Par Jean-Pierre Mbelu
»Le petit reste du génie congolais » est toujours au boulot. Bien que les réseaux sociaux soient une machette à double tranchant, ils parviennent à nous livrer de petites informations nécessaires à la compréhension de ce qui se passe dans notre pays. De temps en temps, sur twitter, nous avons des images ahurissantes : » Un politicard en meeting comptant des billets de banque en dollars, des jeunes se disputant les billets de banque qui leur sont jetés, des mamans mécontentes de n’avoir pas touché l’argent qui leur a été promis avant de »faire le plein » au cours d’un meeting, etc. »

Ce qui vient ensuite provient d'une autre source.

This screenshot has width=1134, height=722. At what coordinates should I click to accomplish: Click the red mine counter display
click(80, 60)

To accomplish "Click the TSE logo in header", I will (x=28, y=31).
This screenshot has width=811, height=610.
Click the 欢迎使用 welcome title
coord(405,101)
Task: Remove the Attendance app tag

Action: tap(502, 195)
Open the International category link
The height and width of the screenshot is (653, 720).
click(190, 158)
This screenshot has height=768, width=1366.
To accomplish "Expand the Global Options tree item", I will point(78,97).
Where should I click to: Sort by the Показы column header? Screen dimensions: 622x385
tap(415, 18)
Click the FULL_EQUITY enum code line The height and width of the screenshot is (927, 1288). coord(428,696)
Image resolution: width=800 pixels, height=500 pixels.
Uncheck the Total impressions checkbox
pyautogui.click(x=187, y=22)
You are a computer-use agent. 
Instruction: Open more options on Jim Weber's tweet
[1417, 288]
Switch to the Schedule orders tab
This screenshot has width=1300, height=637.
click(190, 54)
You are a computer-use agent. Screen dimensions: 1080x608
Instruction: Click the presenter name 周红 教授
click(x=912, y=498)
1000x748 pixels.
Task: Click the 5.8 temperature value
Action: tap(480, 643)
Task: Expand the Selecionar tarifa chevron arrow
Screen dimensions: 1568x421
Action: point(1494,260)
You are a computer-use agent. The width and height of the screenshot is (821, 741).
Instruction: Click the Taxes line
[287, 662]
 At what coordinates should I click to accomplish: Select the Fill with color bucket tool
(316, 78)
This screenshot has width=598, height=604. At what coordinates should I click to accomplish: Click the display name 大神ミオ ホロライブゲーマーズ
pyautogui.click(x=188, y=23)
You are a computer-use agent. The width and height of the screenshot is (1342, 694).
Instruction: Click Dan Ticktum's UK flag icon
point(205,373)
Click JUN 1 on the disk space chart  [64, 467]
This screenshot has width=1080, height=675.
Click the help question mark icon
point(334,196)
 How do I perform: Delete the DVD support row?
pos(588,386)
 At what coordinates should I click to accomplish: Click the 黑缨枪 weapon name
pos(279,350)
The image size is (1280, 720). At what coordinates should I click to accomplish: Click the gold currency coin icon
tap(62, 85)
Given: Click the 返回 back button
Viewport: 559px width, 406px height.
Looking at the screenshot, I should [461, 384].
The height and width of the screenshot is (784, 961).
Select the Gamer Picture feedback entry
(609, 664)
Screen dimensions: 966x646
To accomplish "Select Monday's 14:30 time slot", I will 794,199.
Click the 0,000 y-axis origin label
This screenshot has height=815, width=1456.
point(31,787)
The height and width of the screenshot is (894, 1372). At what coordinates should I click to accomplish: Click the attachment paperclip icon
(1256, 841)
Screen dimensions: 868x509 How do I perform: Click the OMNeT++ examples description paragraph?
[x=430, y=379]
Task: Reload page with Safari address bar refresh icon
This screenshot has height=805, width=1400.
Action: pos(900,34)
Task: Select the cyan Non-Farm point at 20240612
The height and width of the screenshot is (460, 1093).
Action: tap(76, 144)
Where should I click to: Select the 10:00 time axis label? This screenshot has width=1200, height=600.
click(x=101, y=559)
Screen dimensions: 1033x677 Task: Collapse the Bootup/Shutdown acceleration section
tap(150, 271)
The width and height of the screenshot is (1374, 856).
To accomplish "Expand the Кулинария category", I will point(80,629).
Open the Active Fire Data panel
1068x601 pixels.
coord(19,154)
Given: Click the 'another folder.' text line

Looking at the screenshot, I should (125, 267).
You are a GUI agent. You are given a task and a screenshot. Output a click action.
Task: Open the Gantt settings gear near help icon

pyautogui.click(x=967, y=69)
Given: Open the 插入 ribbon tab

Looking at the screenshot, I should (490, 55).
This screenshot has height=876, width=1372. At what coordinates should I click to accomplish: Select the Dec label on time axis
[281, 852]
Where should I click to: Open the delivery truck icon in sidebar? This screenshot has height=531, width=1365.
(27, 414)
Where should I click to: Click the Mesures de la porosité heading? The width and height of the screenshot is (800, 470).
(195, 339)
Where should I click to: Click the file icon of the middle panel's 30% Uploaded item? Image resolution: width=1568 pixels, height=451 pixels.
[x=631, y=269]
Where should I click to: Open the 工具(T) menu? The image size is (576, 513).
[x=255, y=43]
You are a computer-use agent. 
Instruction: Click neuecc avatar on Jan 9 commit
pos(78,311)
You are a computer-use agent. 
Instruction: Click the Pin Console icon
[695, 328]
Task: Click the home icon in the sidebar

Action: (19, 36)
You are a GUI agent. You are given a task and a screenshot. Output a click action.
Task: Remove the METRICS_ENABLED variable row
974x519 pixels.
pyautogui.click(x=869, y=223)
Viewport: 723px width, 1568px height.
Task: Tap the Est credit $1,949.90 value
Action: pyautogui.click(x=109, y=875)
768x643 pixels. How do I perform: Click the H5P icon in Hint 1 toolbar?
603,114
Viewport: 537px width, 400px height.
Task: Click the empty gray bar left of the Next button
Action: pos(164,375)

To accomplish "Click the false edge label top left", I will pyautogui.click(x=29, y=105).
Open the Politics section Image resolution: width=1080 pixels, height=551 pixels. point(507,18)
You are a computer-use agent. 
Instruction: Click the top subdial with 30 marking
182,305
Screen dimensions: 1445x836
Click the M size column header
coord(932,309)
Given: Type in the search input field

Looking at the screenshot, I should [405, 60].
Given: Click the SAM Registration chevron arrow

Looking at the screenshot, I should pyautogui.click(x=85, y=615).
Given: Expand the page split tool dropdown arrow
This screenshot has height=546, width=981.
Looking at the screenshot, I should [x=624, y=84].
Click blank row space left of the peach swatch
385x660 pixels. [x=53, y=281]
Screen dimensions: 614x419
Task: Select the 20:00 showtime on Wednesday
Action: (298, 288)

Et ces masses de jeunes ou de mamans appâtées momentanément par les billets de banque sont appelées »notre peuple ». Non. Il y a une différence à faire entre »masses populaires » et »peuple ». Les masses populaires sont informes. Elles sont, souvent, »la foule ». Sans âme. Sans esprit. Elles deviennent »un peuple » quand elles sont politisées. Le Cuba a réussi à transformer une partie importante de ses masses populaires en »peuple » en l’initiant à la révolution, au patriotisme, à l’éveil de la conscience historique et politique ; à la connaissance de leurs droits et devoirs. Le chavisme est un autre cas de la transformation des masses populaires en »peuple » (rouge vêtu). Elles ont été sorties de l’ignorance par l’alphabétisation fonctionnelle, par une participation consciente aux comités de base de leur pays (le Venezuela), par une alliance civico-militaire initiée par Chavez et une conscience historique aiguë des enjeux face auxquels leur pays est constamment confronté, etc.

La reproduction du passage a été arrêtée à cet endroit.